Radar-gauge analysis does not have as great a quantitative impact as the mean field bias adjustment. In the context of the scatter plot of gauge and matching radar data, the role of radar-gauge merging is primarily to reduce the scatter (as opposed to pulling the line of scatter toward the 45 line). Because the merging algorithm assumes (see Seo 1996b for details) that the mean field bias-adjusted radar rainfall estimates are bias-free (not only in the amount given that radar successfully detected rainfall, but also in the radar detection of rainfall), the quality of radar-gauge analysis depends directly on the quality of mean field bias adjustment. This has two large consequences. The first is that, in the early years of NEXRAD when the initial mean field bias adjustment algorithm tended significantly undercorrect the bias, the radar-gauge estimates (and hence the Stage III data, which are the mosaic of Stage II data) also tended to underestimate. The other is that, at far ranges from the radar where beam overshooting occurs (i.e. where radar beam overshoots the cloud top, thus failing to detect precipitation) particularly for low-topped precipitation systems in the cool season, the radar-gauge estimates necessarily tend to underestimate.
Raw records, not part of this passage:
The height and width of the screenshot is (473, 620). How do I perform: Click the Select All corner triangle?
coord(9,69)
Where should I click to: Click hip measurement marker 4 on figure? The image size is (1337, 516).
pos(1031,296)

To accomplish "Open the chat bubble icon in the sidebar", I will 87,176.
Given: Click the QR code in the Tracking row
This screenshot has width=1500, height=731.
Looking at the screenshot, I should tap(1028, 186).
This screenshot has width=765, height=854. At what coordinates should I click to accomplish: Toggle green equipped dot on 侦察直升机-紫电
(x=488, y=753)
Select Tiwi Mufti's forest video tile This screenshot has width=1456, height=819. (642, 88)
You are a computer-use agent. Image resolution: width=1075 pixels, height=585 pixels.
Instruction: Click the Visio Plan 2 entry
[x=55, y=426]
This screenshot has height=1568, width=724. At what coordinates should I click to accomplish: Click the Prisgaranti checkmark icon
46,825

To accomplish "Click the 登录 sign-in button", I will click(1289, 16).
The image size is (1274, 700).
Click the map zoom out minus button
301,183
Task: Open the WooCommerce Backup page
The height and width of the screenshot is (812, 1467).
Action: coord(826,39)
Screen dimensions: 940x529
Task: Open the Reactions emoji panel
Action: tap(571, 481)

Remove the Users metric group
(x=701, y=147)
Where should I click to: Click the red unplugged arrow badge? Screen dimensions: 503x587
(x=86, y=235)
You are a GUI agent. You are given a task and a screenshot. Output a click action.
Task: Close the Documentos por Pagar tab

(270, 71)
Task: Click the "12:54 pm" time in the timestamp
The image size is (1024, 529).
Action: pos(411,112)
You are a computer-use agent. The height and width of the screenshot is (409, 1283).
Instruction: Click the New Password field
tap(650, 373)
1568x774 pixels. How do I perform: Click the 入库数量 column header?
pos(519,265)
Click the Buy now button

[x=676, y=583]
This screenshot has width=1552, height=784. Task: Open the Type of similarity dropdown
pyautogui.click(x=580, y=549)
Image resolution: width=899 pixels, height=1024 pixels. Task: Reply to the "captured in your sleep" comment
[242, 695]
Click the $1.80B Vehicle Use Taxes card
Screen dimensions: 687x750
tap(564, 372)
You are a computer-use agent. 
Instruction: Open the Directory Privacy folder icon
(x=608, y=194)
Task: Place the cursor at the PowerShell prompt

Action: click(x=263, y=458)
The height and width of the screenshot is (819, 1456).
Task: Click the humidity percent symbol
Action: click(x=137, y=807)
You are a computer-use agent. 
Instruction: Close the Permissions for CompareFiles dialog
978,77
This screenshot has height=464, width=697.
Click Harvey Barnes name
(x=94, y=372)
In the summer of 1996, ABRFC implemented a local bias adjustment algorithm called Process 1 (P1). P1 calculates HRAP bin-specific ratios of gauge-to-radar rainfall at gauge locations, and performs spatial interpolation of the ratios based on triangulation of gauge locations (Young et al. 2000, Seo and Breidenbach 2002). Because it relies exclusively on the data from the current hour for the adjustment, P1 is susceptible to sampling (both in space and time) errors, but works well in relatively uniform widespread cool-season precipitation (for which Stage III is known to perform poorly due, in large part, to the "adjust-and-mosaic," as opposed to "mosaic-and-adjust," strategy of data processing: see below). The general practice at ABRFC has been that Stage III is preferred in the warm season and P1 in the cool season. For a comparative analysis of Stage III and P1 products, the reader is referred to Young et al. 2000).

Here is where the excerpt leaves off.